A separate renal biomarker study involving diabetic nephropathy severity mentioned NGAL among renal tubular injury markers correlated with circulating fibrinogen-like protein 2. While LCN2 was not the primary focus there, its inclusion alongside KIM-1 and inflammatory mediators reflects its established position in kidney injury biology.
LCN2 was also highlighted in metabolic liver disease research. In murine MASH models, investigators identified LCN2, LGALS3, and osteopontin (OPN) as MASH-induced hepatokines. The study concluded that these hepatokines drive muscle atrophy, linking LCN2 to liver-to-muscle endocrine signaling in metabolic dysfunction associated steatotic liver disease and Metabolic dysfunction associated steatohepatitis. This expands LCN2’s relevance beyond inflammation and kidney injury to systemic metabolic crosstalk and skeletal muscle wasting.
In another study, galantamine treatment in lupus mice reduced renal injury markers, including urinary albumin, kidney injury molecule-1, and NGAL, and improved survival and blood pressure.

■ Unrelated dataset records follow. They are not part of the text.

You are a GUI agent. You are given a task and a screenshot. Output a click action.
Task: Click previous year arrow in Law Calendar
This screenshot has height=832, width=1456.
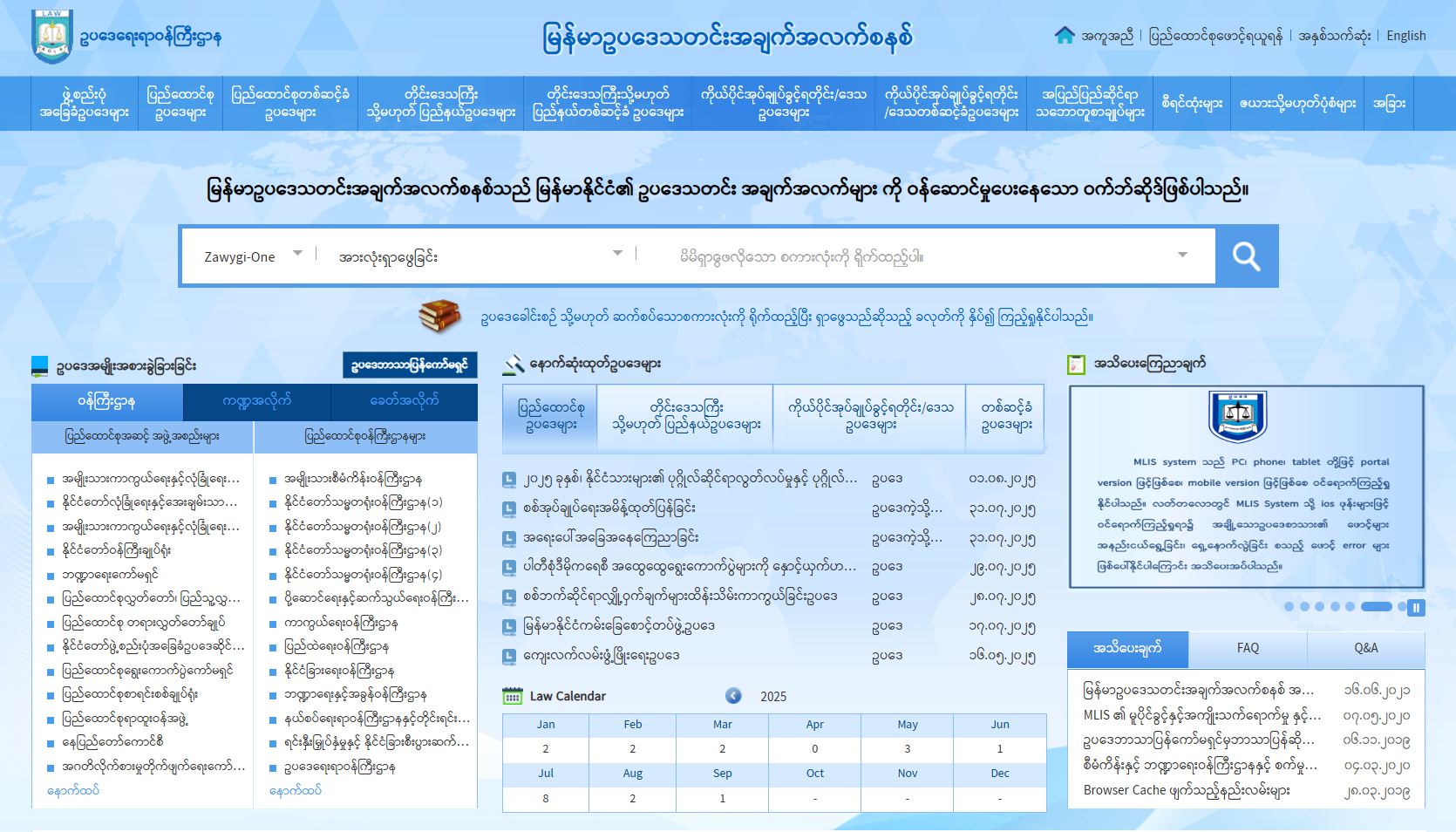(x=733, y=695)
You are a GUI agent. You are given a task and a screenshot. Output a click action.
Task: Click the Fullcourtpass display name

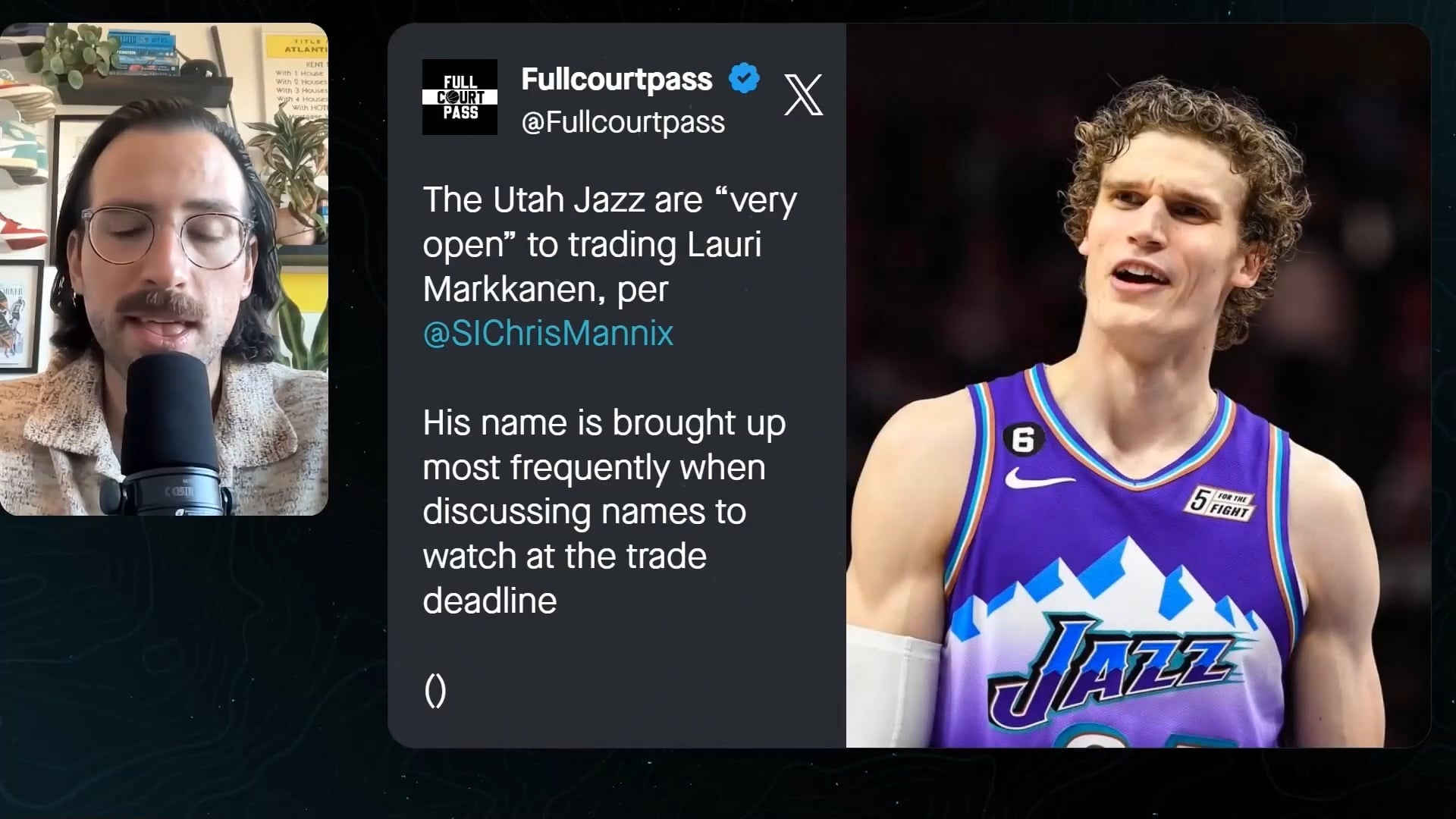pos(617,79)
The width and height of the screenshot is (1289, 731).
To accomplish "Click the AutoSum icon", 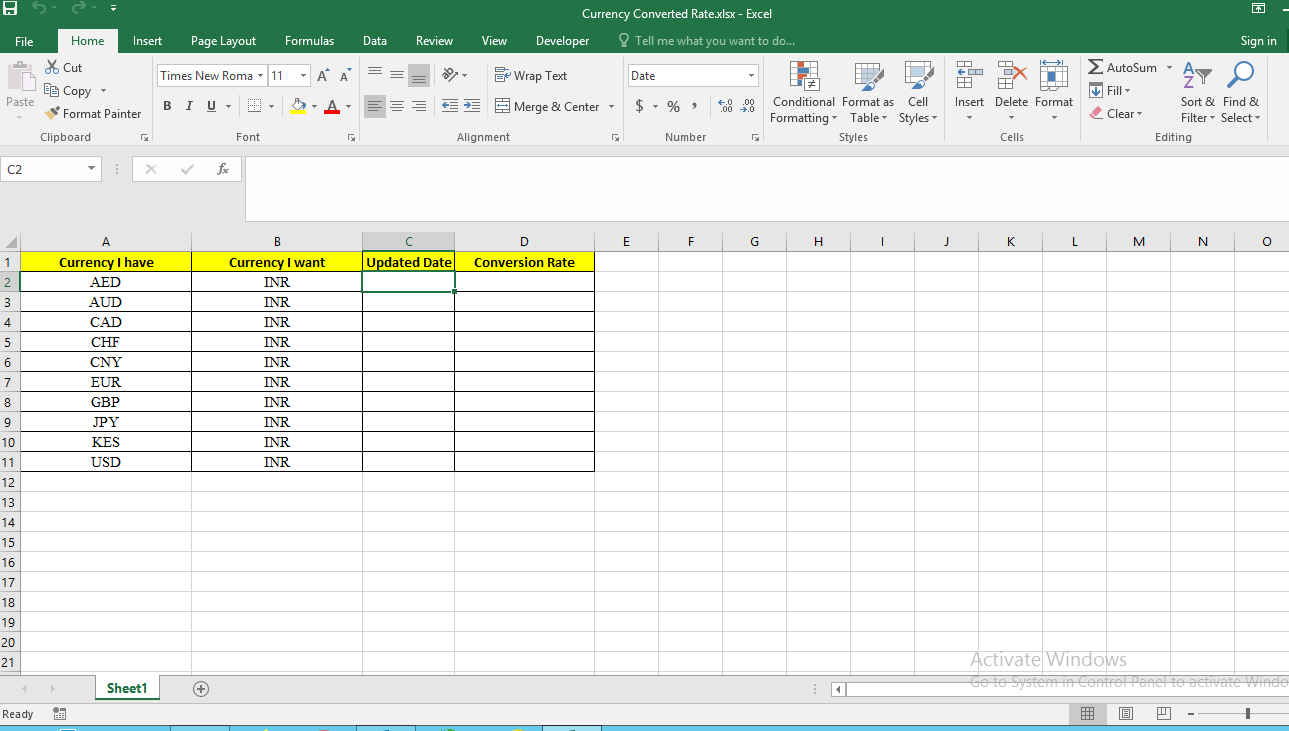I will click(1096, 67).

Here, LCN2 served as part of the renal injury readout in a systemic autoimmune model, again reinforcing its utility as a marker of kidney damage in inflammatory disease.
LCN2 was also measured in a behavioral neuroscience study in which ubiquinol suppressed hippocampal iNOS, LCN2, and IL-6 after social disruption stress, suggesting that LCN2 may participate in central inflammatory responses associated with stress-related behavioral changes.
Overall, the recent literature presented here portrays LCN2 as a multifunctional protein involved in inflammatory amplification, ferroptosis-related macrophage dysfunction, tumor cell behavior, hepatokine signaling, and renal injury biomarker biology. Its repeated appearance alongside interleukin-6, oxidative stress, KEAP1/Nrf2-related pathways, macrophage activation, and ferroptosis highlights its broad integration into immune-metabolic disease networks.